Selon le directeur général des services sanitaires ougandais, Dennis Lwamafa, deux nouveaux décès ont été enregistrés.
Le ministère de la Santé affirme que 18 patients sont en quarantaine dans un hôpital de Kibaale.
Jusqu'ici, on a dénombré 176 cas suspects d'Ebola, mais aucun d'entre eux n'a été diagnostiqué positif, a assuré la porte-parole du ministère ougandais de la Santé.
Les pays voisins de l'Ouganda, le Kenya, le Rwanda, le Soudan du Sud et la Tanzanie sont en alerte. Ils ont tous conseillé à leur population de signaler tout symptôme ressemblant à ceux provoqués par Ebola.
En 2000, 425 personnes ont été infectes par ce virus en Ouganda, dont plus de la moitié avaient péri.

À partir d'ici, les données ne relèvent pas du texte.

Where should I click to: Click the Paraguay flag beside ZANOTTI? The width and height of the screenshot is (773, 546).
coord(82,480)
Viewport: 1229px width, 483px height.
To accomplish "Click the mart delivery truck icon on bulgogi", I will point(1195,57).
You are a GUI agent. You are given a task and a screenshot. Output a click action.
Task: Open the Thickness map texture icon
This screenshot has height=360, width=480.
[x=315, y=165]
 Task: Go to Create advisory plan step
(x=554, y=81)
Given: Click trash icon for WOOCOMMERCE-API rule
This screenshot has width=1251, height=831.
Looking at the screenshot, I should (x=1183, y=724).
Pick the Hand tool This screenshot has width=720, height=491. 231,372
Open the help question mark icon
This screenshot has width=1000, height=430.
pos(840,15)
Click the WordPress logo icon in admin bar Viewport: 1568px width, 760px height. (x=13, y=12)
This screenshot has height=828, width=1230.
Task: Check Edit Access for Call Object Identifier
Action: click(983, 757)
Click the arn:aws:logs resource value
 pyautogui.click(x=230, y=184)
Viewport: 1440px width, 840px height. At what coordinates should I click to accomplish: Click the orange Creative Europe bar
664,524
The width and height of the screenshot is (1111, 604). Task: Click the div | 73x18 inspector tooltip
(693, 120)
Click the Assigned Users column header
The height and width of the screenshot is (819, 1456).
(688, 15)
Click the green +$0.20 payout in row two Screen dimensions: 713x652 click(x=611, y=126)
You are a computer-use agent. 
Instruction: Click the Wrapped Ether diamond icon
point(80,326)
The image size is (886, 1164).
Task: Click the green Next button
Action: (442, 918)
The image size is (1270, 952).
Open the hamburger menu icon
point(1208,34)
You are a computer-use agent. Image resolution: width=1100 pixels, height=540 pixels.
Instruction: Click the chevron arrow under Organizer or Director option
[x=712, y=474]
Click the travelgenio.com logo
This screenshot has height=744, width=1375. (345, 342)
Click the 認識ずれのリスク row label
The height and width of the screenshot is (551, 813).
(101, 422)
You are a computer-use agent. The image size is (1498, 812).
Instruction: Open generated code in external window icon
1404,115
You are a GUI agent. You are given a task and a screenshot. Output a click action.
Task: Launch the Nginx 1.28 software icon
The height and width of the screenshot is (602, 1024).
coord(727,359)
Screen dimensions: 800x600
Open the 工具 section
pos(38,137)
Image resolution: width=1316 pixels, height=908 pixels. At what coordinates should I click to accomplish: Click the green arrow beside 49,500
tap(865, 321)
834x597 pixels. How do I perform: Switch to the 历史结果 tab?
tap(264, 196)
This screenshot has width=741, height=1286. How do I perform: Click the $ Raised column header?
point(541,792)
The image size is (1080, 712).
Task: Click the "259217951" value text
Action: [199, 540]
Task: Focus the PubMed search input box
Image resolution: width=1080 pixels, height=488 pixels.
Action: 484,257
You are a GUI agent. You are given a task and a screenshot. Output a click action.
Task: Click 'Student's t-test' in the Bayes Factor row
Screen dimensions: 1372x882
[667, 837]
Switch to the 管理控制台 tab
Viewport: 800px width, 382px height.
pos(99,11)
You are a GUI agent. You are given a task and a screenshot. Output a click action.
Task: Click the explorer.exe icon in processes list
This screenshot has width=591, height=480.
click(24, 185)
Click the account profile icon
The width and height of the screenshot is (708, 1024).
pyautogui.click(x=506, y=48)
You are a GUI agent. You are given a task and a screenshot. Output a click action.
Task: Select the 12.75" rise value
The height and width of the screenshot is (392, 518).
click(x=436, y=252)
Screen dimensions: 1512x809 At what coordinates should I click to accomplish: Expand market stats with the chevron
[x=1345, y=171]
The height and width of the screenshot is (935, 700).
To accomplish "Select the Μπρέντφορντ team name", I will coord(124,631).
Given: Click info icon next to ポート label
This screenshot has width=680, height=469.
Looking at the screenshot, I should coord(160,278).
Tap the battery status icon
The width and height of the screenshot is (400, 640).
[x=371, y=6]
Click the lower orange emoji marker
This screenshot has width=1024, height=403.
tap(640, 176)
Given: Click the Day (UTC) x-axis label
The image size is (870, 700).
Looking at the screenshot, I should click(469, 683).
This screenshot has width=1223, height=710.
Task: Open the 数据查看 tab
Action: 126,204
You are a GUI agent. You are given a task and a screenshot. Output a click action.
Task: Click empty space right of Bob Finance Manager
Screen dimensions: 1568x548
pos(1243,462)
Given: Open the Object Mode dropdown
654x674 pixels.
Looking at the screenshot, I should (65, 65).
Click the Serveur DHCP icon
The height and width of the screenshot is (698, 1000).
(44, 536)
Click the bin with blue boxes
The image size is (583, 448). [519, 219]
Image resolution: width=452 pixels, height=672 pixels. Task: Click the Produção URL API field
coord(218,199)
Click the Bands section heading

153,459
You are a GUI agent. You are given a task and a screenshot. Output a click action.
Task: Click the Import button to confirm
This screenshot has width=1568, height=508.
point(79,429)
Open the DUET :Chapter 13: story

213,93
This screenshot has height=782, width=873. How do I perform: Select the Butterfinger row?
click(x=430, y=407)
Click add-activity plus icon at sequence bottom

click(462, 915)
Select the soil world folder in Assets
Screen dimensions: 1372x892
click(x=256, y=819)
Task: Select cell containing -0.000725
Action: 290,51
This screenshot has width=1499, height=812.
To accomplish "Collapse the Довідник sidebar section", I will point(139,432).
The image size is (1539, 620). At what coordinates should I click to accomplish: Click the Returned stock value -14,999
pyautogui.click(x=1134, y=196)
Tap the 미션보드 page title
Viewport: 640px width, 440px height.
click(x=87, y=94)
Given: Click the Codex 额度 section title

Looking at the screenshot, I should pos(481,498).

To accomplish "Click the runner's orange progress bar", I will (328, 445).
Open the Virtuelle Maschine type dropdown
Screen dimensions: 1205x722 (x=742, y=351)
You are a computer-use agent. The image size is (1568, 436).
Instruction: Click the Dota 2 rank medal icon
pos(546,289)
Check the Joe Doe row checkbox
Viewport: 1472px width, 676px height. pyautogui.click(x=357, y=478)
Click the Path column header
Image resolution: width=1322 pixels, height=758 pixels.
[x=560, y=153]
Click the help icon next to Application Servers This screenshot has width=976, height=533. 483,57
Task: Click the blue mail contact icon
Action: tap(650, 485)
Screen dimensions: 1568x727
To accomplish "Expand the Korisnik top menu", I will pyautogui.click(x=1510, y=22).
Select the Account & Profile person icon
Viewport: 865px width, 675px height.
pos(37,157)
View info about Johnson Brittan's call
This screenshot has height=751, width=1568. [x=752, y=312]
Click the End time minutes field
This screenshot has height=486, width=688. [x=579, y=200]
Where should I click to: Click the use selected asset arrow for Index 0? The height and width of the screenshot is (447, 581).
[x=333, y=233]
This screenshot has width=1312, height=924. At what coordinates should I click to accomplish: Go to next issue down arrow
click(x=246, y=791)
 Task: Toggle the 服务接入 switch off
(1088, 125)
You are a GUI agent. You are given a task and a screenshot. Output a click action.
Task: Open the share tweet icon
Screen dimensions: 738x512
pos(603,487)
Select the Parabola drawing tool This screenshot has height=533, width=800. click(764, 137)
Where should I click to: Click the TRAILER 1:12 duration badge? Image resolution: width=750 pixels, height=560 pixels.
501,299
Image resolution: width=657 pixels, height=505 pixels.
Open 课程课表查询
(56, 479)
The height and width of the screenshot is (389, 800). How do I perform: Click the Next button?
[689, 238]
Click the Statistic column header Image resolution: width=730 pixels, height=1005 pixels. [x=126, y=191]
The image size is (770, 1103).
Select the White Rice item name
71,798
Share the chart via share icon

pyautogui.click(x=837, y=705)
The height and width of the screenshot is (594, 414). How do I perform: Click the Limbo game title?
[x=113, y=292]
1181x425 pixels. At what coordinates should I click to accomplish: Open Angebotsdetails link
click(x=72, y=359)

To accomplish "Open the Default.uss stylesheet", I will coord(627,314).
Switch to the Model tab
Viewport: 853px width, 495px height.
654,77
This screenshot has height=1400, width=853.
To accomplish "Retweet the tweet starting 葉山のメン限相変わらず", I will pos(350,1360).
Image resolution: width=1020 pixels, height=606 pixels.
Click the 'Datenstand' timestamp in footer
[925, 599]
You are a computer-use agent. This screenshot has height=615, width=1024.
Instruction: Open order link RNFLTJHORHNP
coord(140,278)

Le virus Ebola, qui provoque une fièvre hémorragique, est très contagieux et mortel. Il se transmet par le sang, la salive, les selles, ainsi que par contacts sexuels.
Des chercheurs canadiens affirmaient en juin dernier avoir réalisé une découverte importante dans le traitement de l'infection de ce virus, l'un des plus mortels au monde.